Google TurboQuant: 6x Memory Reduction for LLMs

Google TurboQuant reduces LLM memory usage by up to 6x without quality loss.

Google TurboQuant: 6x Memory Reduction, 8x Inference Speedup for LLMs

Google Research unveiled TurboQuant in March 2026 - a data-oblivious quantization framework achieving 6x+ KV cache compression, 8x attention speedup, near-zero accuracy loss. Presenting at ICLR 2026 and AISTATS 2026.

Two-stage compression: PolarQuant (random orthogonal rotation to polar coordinates, separating magnitude and direction without storing quantization constants); QJL (1-bit transform eliminating residual bias for unbiased inner product estimates critical for attention accuracy).
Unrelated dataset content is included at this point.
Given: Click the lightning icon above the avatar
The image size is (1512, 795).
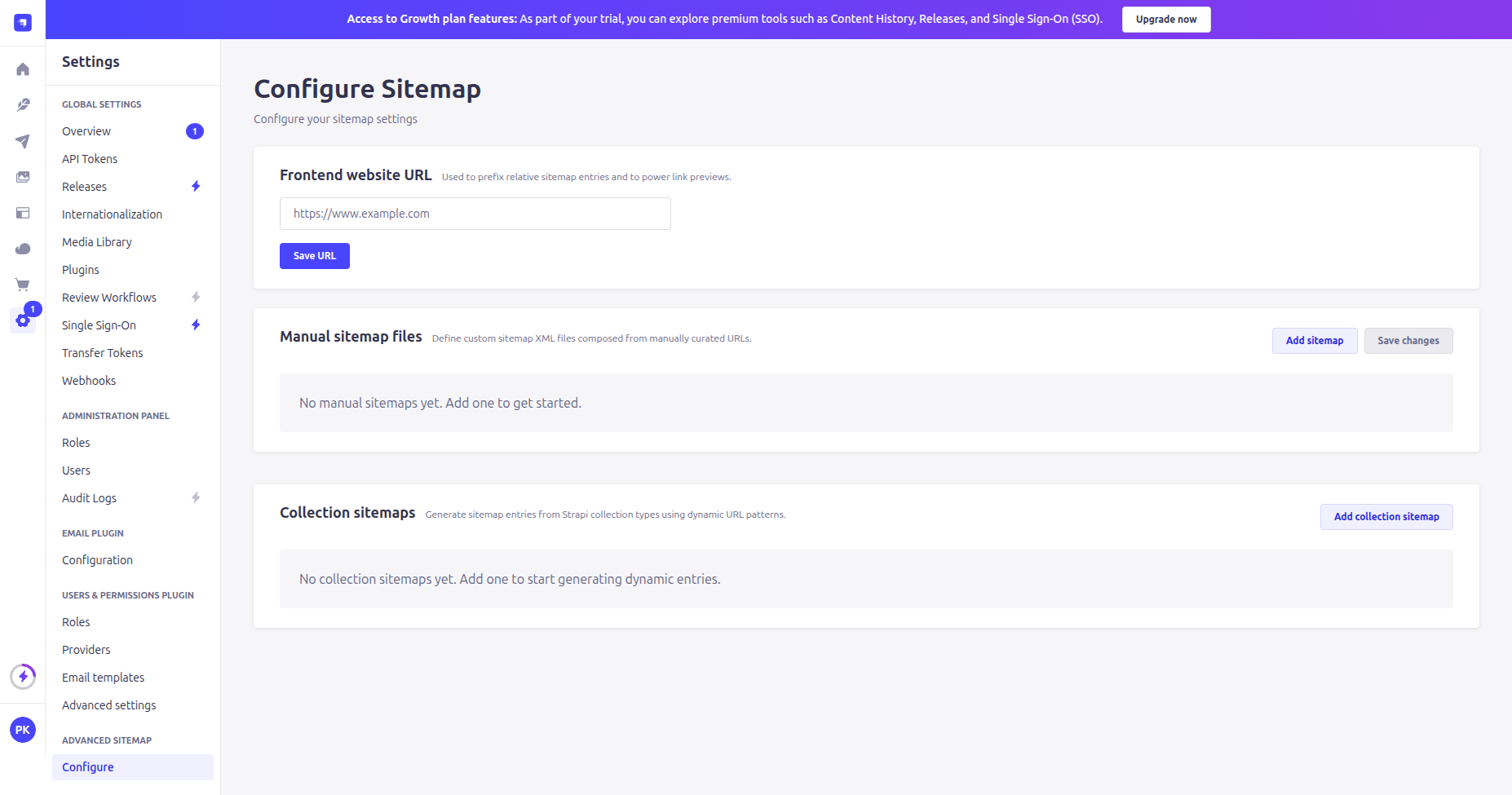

Core advantages: KV cache at 3-4 bits per element (6x compression); 8x speed on H100 GPUs; 100% recall in needle-in-a-haystack to 104K tokens; training-free plug-and-play for any model.

For a 70B model at 128K context: uncompressed KV cache needs 30-50GB VRAM, TurboQuant reduces to 5-8GB.

Practical impact: lower inference costs, expanded deployment to consumer GPUs, vector database optimization. Unlike GPTQ/AWQ, TurboQuant is data-oblivious - no calibration datasets needed, robust across data distributions.

Potentially the most impactful single algorithmic breakthrough for LLM infrastructure in 2026 - solving deployment, not capability.